Wednesday, August 26, 2009

Fencing

High tensile galvanised barbed wire used for a...Image via Wikipedia

Fencing in my world never had anything to do with swords, sabers or epees. Fencing to us was an exercise in installing a long piece of wire which had been made dangerous by the embedding of sharp spikes into it every four inches or so. This wire had to be stretched really, really tight between the supports. Now, I say supports instead of fenceposts because on our farm you used everything available - like trees, big shrubs, rocks and etc. to support the wire. If you could stick an inch and a half wire staple in it, you did. There were no queensbury rules about repairing fences either - just mission accomplishment. The mission in all cases was to keep cows on the correct side of the fence.

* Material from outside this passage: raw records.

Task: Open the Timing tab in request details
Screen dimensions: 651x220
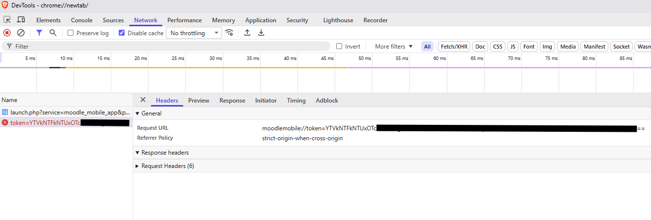Action: 296,100
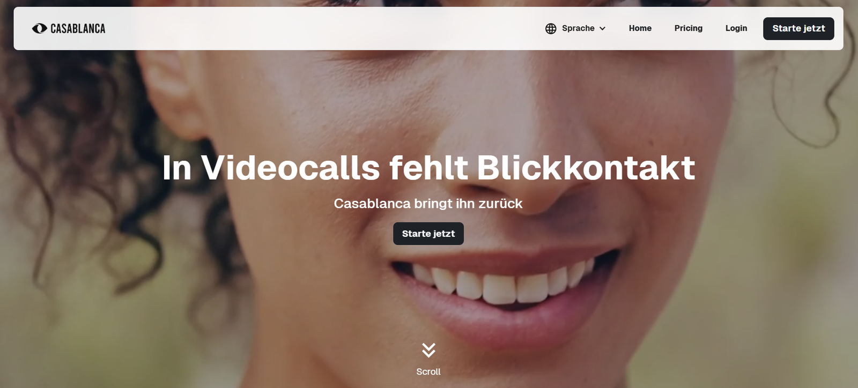Click the globe language icon
This screenshot has height=388, width=858.
click(x=551, y=28)
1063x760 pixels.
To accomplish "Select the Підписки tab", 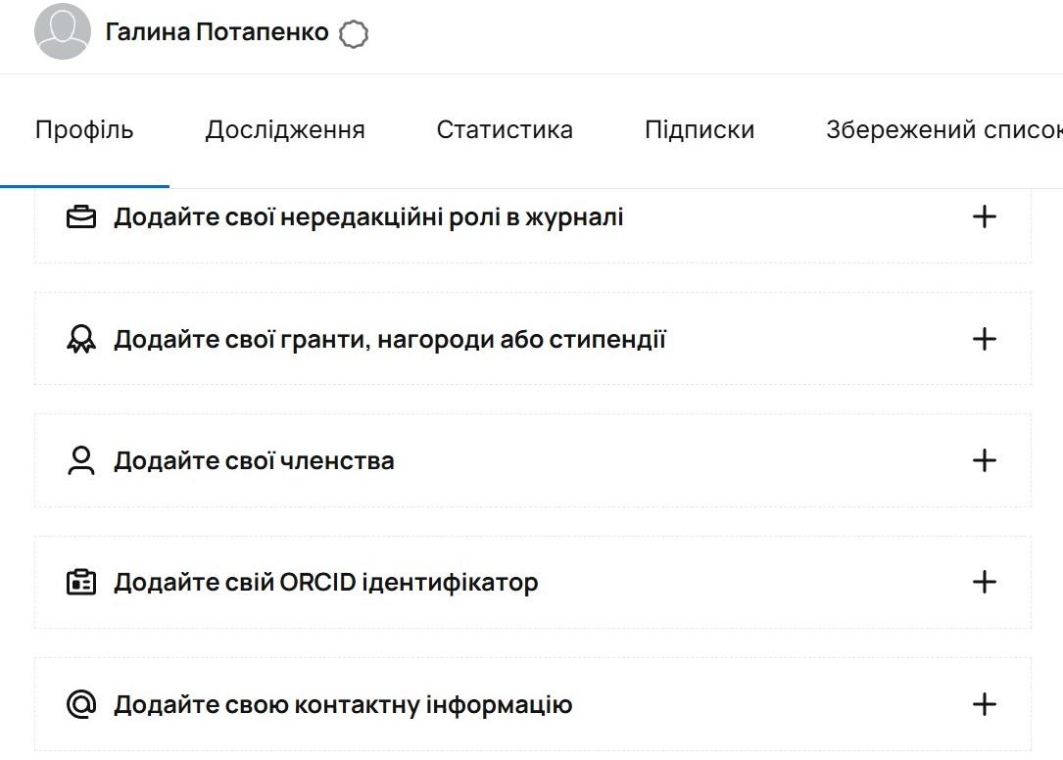I will pyautogui.click(x=700, y=130).
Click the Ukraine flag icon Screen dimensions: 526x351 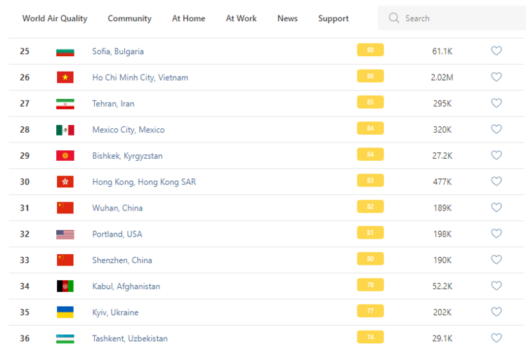tap(65, 312)
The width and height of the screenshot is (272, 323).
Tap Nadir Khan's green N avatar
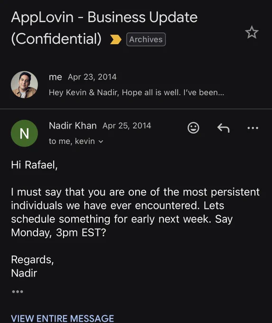24,133
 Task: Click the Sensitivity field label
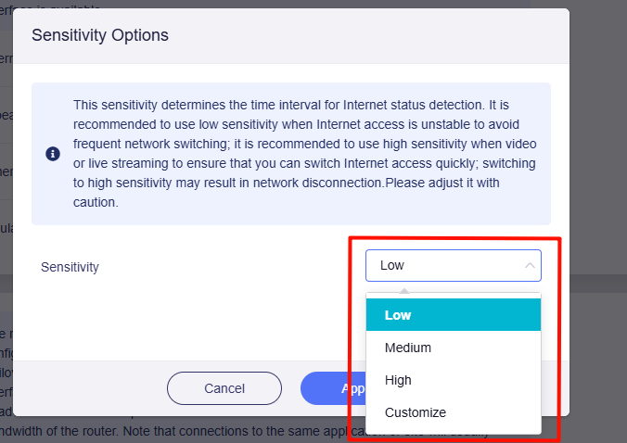(70, 267)
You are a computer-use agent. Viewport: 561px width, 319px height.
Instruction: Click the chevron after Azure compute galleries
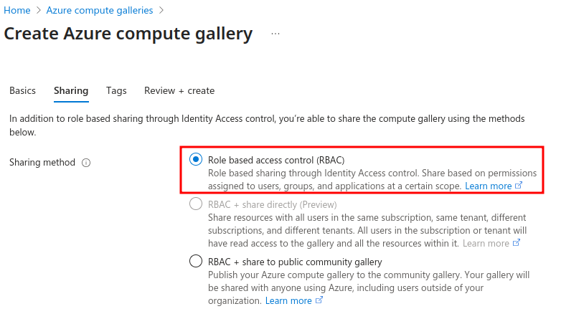tap(161, 11)
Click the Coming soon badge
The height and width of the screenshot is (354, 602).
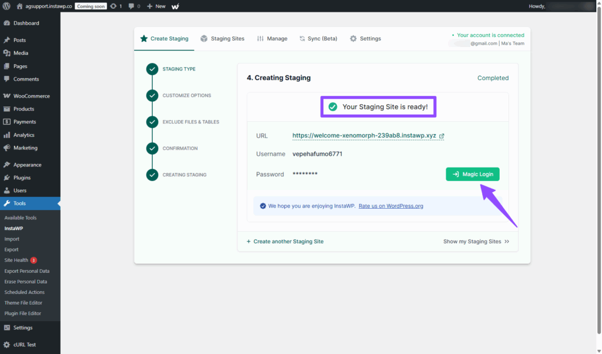click(91, 6)
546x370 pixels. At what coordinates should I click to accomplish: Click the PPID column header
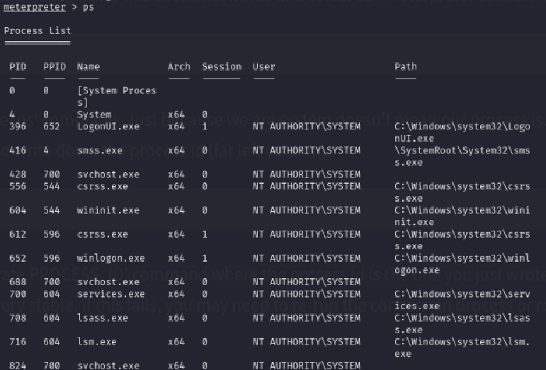click(54, 67)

Barbed wire fences have many enemies. It is really not unusual for a tree which is leaning away from the fence at a 45 degree angle to suddenly reverse its lean and fall directly on the wire. In such cases the repair involves a chainsaw and several posts. The wire, being stretched significantly by the tree becomes very loose in all directions and must be tightened. There is not enough wire present to join together with a twist, so you must always patch in a short piece of wire - making the resultant fence an engineering marvel, but an artist's eyesore. Other enemies of fences are hunters who wreck them for no reason at all, bulls and large cows who just have to have the grass on the other side and time which rusts the most expensive wire and rots the most resilient posts. If you own one mile of exterior (or perimeter) fence; odds are that at any given moment there is a weak spot or hole in it. Many times the hole will be large enough for 5 cows to elope with the neighbor's bull at the same time.

A cow that leaves through a hole in the fence will remember that place and return home - most of the time. However, before the prodigal decides to "make nice" she will generally leave a large pile of cow droppings in someone's rosebed, or trample an acre of sweet corn in order to get to the other side, or especially if she is completely black in color, she will have to stand in the road at night. And most neighbors and motorists are really not that understanding. A lot of times they want you to pay them for the damages! Sometimes they incarcerate your cow in a barn and keep her until you fix or pay for the damages! Many times, county law becomes involved making any serenity that you may have go up in flames.

I guess I don't know which is the worse - cows or fences...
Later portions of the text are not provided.